Are 10,000 Syrian Refugees Just the Opening Bid?

By Dan Cadman on September 14, 2015

President Obama no sooner indicated that he will exercise his "executive authorities" to increase established refugee ceilings to permit admission of an additional 10,000 refugees in 2016 — contrary to the expressed concerns of many in Congress over how the federal government can possibly adequately vet such a flow to interdict potential terrorists — and already the drumbeat has begun to substantially increase that number. This is not unexpected. How could it be, given the big-numbers-and-open-borders tenor of this administration over the past several years?

Interviewed on CNN this weekend, Sarah Margon, director of Human Rights Watch in Washington, D.C., suggested that the president's decision represented just a step in the right direction. Who can doubt that, in drips and drops over the next several months, the last months of the Obama White House, dramatically increasing the number of refugee admissions is exactly what this lame duck president will do in a final nose-thumbing gesture at Congress, the American people, and national security?

Meantime, Gulf Arab countries, which share language, culture, and religion with almost all of the Syrian refugees, will accept none of them. Neither will Russia or China, despite Russia overtly sending military advisers and aid to Bashar al Assad, president of what's left of the Syrian government, and China hosting its second annual China-Arab States Expo in the Ningxia Hui Autonomous Region whose native people are predominantly Muslim.

When Margon was asked by CNN anchor Christi Paul how the United States can protect itself against the possibility of infiltration by ISIS or other Islamic radicals, she spoke of the "rigorous" review process in place, involving personal interviews by Department of Homeland Security (DHS) officers, background checks, etc., describing it as "heavily bureaucratic".

The process is heavily bureaucratic; it's just not necessarily very good at detecting national security threats. And those interviewing DHS officers she referred to? They're members of the asylum corps who, by both disposition and training, are sympathetic to intended refugees. They won't be the steely eyed and ever-suspicious intelligence officers or law enforcement agents one might be tempted to think of in this context. What's more, DHS security vetting almost completely consists of reliance on federal databases. If an Islamist has never come to U.S. attention, he most assuredly is not in those databases. Even when suspected radicals are known to other Western governments, the United States isn't always aware of them, as became evident after the recent attempted train attack in Europe.

So how, exactly, can the American public have confidence that the refugees admitted won't be extremists? How can we even be sure they will be Syrians?
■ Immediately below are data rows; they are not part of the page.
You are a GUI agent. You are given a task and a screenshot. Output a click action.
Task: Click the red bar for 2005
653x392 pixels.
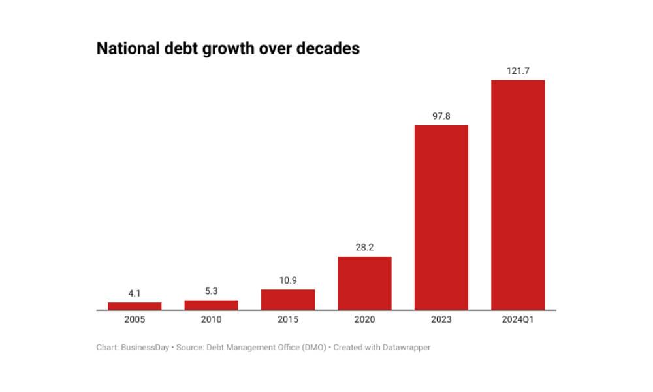point(135,306)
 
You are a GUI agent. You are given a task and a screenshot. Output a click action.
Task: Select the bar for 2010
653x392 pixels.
point(211,304)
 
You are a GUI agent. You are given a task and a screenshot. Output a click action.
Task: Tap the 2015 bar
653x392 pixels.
point(288,299)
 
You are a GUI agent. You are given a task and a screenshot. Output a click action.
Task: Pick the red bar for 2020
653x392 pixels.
point(364,283)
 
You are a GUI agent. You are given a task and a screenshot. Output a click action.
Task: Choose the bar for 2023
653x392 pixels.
point(441,217)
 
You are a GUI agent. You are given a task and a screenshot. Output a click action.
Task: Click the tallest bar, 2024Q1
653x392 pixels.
point(518,195)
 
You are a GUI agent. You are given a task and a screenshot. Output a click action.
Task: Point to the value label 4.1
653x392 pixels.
point(135,294)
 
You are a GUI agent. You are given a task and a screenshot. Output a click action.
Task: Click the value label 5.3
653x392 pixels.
point(211,291)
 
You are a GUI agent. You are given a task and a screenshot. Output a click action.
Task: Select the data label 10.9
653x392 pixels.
point(288,281)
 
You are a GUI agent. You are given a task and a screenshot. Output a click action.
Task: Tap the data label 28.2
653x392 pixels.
point(364,248)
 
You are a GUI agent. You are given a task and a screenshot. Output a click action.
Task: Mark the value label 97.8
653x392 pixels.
point(441,116)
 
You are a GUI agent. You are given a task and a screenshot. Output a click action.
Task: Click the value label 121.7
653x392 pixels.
point(518,71)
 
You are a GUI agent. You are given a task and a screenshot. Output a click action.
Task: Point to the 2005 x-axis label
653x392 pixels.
point(135,320)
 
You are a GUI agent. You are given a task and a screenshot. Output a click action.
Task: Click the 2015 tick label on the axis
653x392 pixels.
point(288,320)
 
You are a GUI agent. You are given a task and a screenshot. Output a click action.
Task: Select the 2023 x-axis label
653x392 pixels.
point(441,320)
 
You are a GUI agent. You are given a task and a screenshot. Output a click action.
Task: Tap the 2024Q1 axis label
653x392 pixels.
point(518,320)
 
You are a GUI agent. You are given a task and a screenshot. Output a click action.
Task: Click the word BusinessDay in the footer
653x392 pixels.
point(146,348)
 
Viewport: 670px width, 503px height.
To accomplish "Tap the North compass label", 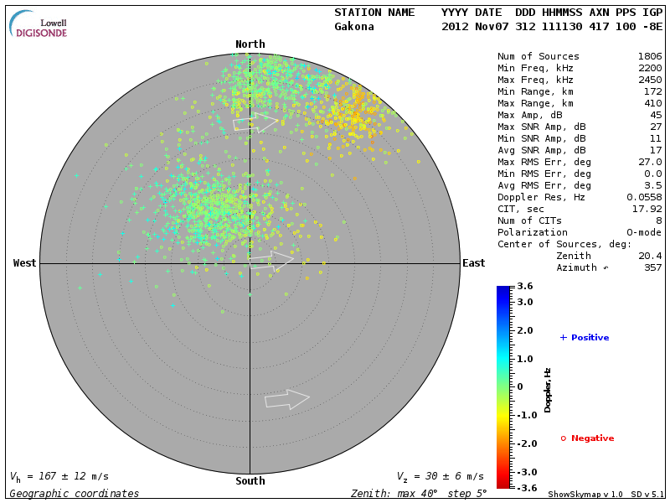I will (x=250, y=44).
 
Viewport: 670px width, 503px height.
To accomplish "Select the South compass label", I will (x=250, y=481).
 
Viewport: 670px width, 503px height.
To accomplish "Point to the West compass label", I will (x=25, y=263).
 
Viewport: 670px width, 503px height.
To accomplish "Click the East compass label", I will (x=473, y=263).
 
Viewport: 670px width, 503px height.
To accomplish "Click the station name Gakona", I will (x=354, y=26).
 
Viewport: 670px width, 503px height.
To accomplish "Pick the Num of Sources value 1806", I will (x=650, y=57).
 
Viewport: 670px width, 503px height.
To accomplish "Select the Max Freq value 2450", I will (x=650, y=80).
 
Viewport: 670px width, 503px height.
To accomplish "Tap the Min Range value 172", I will (x=653, y=92).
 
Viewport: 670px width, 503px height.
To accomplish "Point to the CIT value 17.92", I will (x=647, y=209).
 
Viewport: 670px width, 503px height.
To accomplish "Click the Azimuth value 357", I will (x=653, y=267).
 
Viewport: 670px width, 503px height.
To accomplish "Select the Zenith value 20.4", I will (x=651, y=256).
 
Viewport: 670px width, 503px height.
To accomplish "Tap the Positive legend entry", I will (x=585, y=338).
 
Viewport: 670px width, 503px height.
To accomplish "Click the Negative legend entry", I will (x=587, y=438).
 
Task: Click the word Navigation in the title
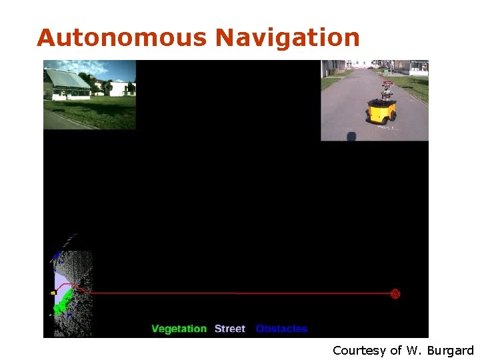pyautogui.click(x=287, y=37)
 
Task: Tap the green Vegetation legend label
pyautogui.click(x=179, y=329)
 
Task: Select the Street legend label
pyautogui.click(x=230, y=329)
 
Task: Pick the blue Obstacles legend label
pyautogui.click(x=281, y=329)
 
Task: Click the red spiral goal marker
pyautogui.click(x=395, y=293)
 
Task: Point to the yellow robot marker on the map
pyautogui.click(x=53, y=293)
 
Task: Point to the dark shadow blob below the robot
pyautogui.click(x=351, y=137)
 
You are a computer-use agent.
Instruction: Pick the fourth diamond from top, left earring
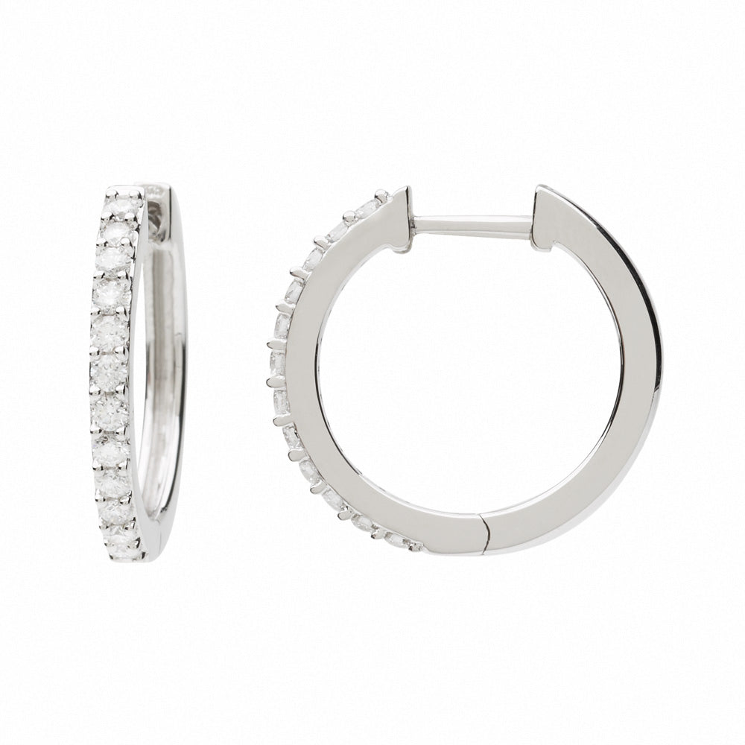112,292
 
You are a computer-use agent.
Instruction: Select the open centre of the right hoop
469,372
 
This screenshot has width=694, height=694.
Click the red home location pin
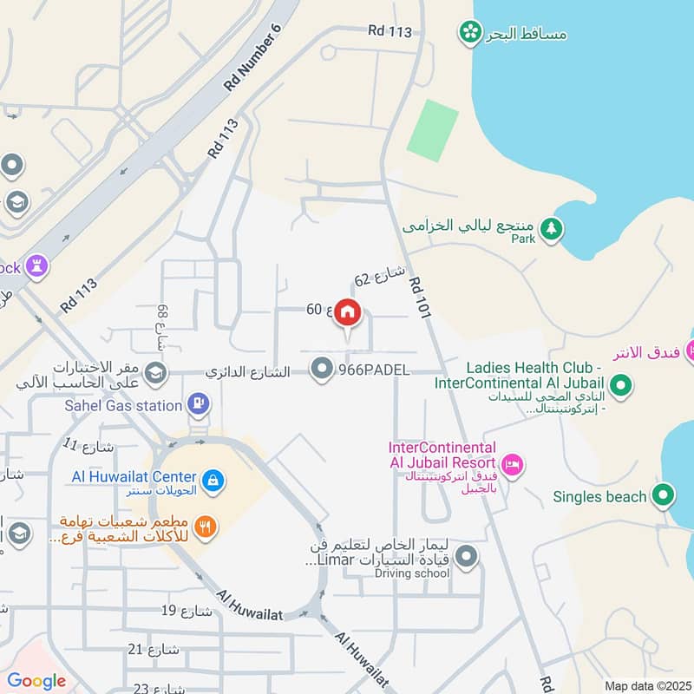tap(347, 313)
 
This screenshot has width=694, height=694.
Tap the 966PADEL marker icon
tap(323, 370)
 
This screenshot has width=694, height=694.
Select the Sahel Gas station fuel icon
tap(199, 404)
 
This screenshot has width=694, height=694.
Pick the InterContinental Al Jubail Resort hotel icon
tap(513, 466)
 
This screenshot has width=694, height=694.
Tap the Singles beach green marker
tap(664, 496)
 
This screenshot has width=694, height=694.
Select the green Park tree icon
tap(552, 229)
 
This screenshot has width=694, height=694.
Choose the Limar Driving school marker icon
tap(467, 556)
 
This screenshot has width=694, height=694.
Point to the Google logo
tap(36, 681)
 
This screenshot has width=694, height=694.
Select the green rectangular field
tap(432, 130)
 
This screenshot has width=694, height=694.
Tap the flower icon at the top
tap(469, 33)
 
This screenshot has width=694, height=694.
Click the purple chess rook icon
tap(37, 265)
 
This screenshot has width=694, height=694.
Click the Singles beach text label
tap(600, 497)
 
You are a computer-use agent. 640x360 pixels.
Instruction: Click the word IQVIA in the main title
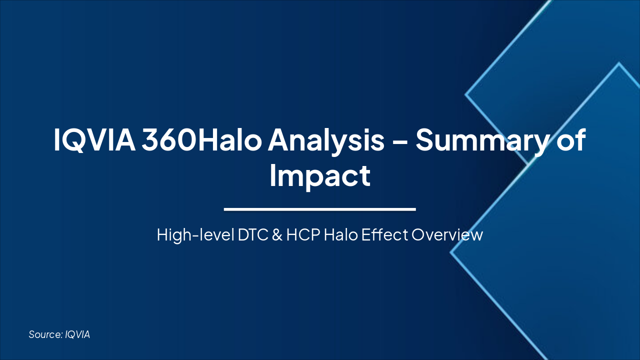[94, 140]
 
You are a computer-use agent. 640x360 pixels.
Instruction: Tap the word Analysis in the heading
[326, 140]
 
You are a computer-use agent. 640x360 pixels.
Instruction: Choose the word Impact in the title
[320, 175]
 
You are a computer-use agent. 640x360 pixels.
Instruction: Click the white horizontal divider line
[320, 209]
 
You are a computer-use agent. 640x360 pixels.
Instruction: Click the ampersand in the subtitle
[277, 234]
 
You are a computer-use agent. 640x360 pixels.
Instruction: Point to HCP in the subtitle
[303, 234]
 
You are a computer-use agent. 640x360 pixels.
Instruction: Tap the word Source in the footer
[45, 334]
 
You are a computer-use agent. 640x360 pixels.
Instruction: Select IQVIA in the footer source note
[78, 334]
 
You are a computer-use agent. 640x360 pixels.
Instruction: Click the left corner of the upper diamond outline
[466, 94]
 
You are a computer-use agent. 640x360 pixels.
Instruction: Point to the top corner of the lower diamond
[619, 64]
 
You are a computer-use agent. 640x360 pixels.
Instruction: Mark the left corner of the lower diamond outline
[451, 252]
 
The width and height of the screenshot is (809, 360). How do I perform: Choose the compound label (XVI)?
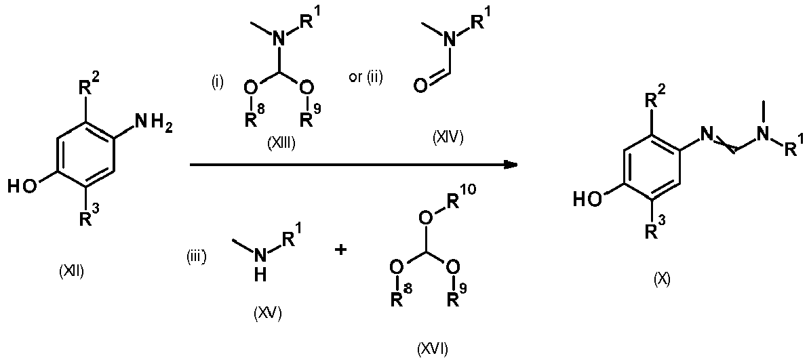pos(433,350)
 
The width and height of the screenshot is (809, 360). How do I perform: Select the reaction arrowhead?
pos(510,165)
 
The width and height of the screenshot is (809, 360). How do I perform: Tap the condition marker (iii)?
pos(197,256)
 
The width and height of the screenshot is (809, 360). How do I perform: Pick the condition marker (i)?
pos(217,82)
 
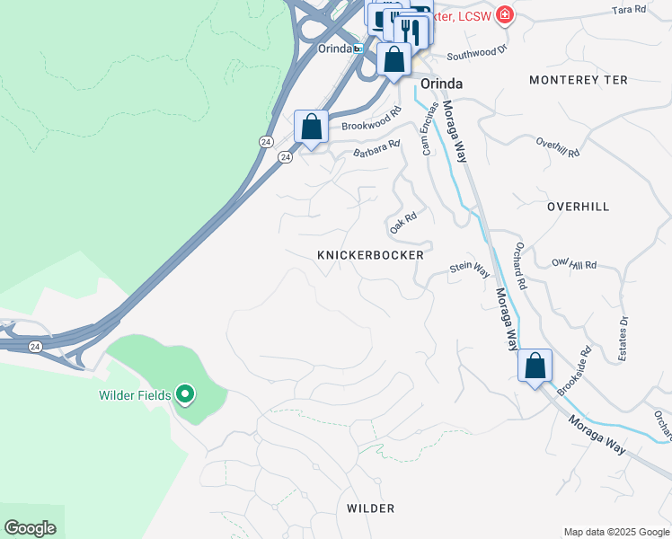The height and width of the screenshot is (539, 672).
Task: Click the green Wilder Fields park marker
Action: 185,394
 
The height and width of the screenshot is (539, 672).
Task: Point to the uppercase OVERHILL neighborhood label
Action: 578,207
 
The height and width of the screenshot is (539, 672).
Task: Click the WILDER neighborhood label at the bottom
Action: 370,508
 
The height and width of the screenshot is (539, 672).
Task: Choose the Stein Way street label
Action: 469,268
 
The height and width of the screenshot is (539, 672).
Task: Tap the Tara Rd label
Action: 628,9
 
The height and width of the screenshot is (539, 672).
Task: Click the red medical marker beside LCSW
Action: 505,14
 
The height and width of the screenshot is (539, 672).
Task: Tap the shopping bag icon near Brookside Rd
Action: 535,367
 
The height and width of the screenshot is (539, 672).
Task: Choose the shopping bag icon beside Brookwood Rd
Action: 312,126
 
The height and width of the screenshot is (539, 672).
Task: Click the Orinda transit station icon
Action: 358,49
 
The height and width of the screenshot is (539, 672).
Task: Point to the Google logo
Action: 30,527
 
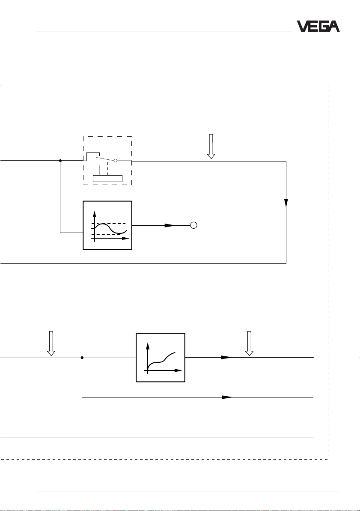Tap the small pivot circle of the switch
tap(116, 160)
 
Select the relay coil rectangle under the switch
tap(107, 178)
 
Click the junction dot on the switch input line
tap(60, 161)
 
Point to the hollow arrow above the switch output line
tap(210, 146)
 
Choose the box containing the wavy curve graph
tap(107, 225)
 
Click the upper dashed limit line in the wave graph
tap(110, 224)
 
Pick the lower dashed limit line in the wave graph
tap(110, 234)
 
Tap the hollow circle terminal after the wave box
tap(193, 225)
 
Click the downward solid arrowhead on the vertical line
tap(286, 202)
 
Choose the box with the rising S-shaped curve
tap(161, 357)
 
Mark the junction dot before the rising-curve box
tap(82, 357)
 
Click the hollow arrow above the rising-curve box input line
tap(51, 343)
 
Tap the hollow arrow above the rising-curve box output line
tap(249, 343)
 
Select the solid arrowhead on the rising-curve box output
tap(226, 357)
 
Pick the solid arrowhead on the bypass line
tap(226, 397)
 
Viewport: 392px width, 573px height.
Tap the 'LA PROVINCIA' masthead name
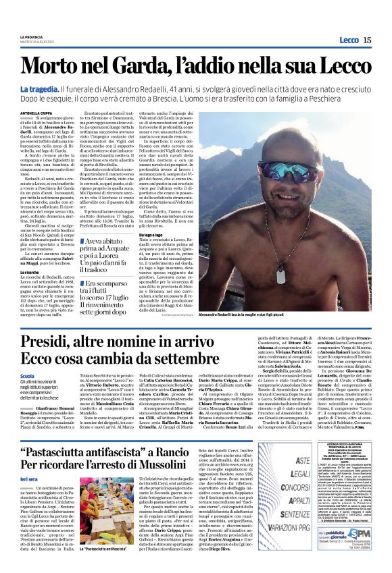pos(30,35)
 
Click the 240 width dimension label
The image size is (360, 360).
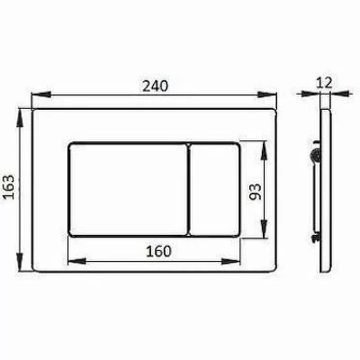click(155, 86)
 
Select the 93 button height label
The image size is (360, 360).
click(256, 192)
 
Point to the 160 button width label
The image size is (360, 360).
click(158, 251)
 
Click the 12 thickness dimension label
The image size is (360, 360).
click(325, 82)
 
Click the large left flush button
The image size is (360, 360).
click(129, 190)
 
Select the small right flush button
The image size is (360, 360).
click(215, 190)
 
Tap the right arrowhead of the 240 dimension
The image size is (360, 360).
click(267, 94)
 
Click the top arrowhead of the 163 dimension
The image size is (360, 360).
click(20, 119)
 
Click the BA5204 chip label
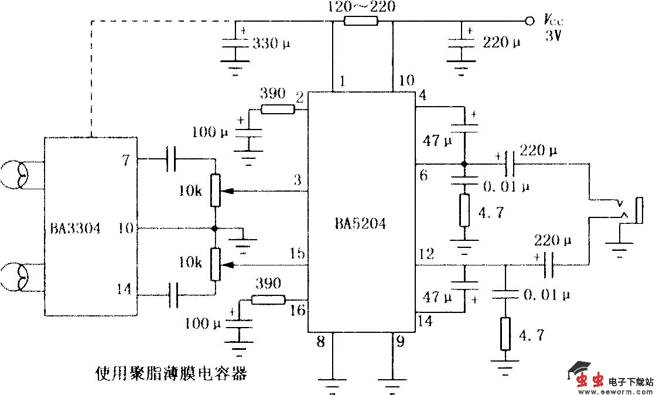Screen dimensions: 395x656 [360, 224]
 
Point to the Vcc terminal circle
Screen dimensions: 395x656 [529, 21]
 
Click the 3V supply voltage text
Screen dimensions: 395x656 [554, 36]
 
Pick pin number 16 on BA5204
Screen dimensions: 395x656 [298, 310]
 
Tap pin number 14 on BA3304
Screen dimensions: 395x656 [124, 288]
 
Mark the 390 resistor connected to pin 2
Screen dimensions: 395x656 [277, 108]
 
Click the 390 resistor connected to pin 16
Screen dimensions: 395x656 [268, 300]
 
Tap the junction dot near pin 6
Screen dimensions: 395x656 [464, 164]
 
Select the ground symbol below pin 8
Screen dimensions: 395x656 [333, 384]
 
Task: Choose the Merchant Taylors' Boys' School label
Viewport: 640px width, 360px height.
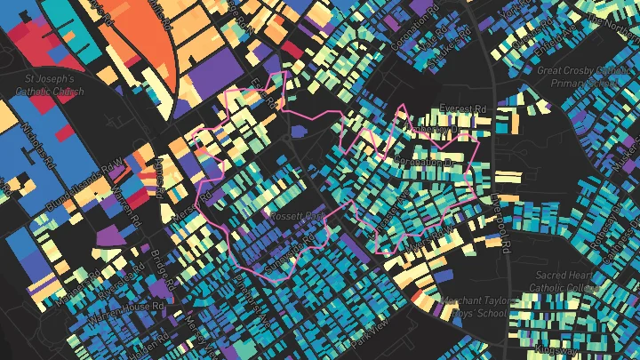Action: [477, 306]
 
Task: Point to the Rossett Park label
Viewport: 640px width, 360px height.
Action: [296, 217]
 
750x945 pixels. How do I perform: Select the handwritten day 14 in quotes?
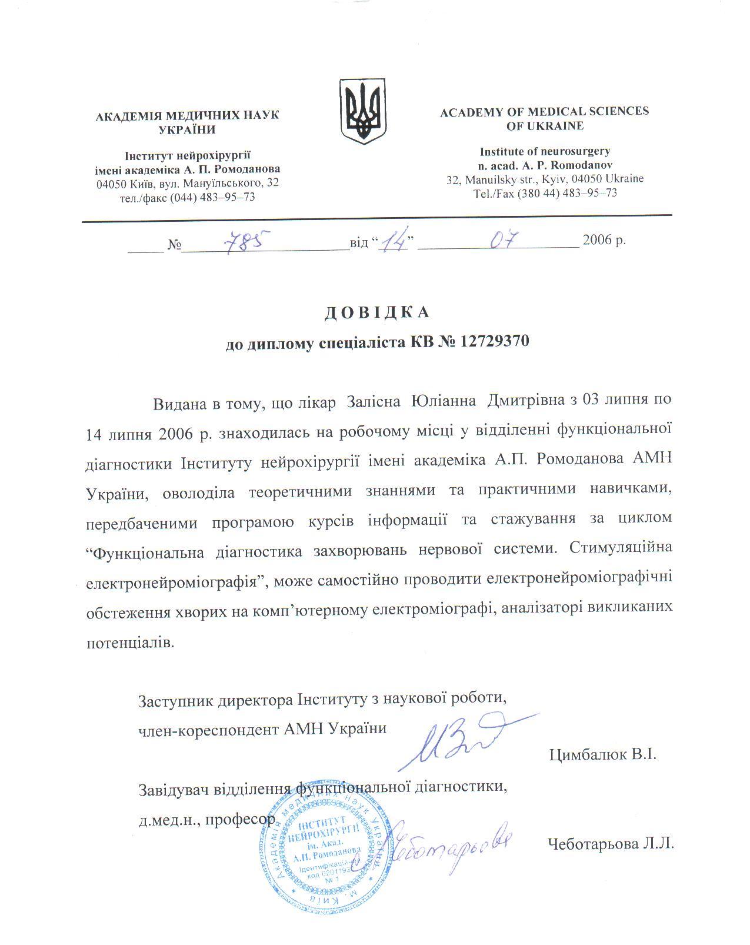click(x=394, y=242)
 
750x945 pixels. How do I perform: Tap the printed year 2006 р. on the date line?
click(x=604, y=241)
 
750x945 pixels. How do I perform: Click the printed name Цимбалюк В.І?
click(x=602, y=754)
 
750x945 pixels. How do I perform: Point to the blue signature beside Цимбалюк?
click(x=465, y=739)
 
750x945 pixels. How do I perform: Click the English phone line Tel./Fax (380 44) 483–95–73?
click(x=545, y=192)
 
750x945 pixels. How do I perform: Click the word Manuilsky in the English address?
click(x=490, y=179)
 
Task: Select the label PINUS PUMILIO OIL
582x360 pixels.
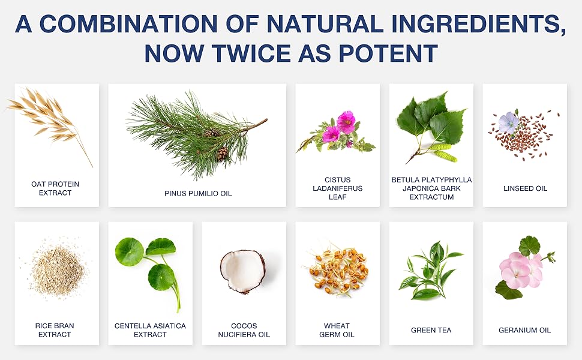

News reports are already describing the many documents dumped along Eastern European roadways by migrants of other nationalities, hoping to cash in on the outpouring of support for Syrian refugees. Few, if any, of our asylum officers speak Arabic, probably none fluently, nor are they likely to be well-versed enough in cultural nuance as to be able to discern, for example, the difference between a Syrian or a Lebanese — leaving open the possibility of infiltration of the refugee population not only by Sunni extremists, but also by Shiite extremists from groups such as Hezbollah, which heavily populate the region.

Going back to Margon's assurances of vetting rigor, one wonders: Is it so easy to conflate "rigorous" with "heavily bureaucratic"? I should think the answer is no, even for a professional nongovernmental human rights advocate; in today's troubled world, we should not be so foolish as to think of them as wide-eyed naifs, whatever their philosophical leanings.

Rather, her statement seems to me an example of spin of the type usually used by politicos. It's meant to keep the American people somnolent so they can rest assured that everything's hunky-dory until the next bombs go off courtesy of disaffected refugees (a la the Boston Marathon), at which point anyone in officialdom or a refugee resettlement agency says "Whoops! Didn't see that coming!" and then blithely continues doing exactly what was done before, proving conclusively that the public-private complex consisting of our government and refugee relief agencies has reached the stage that it is institutionally incapable of connecting the dots and understanding the nexus between flawed immigration policies and terrorism even in the ordinary course of affairs, let alone when confronting the unusual or extraordinary.

But by that time the administration will have changed and someone else will have to take the heat for decisions made on this president's watch, and he can continue to rest on the laurels of his legacy, supremely self-assured that he has steered the nation away from the "wrong side of history".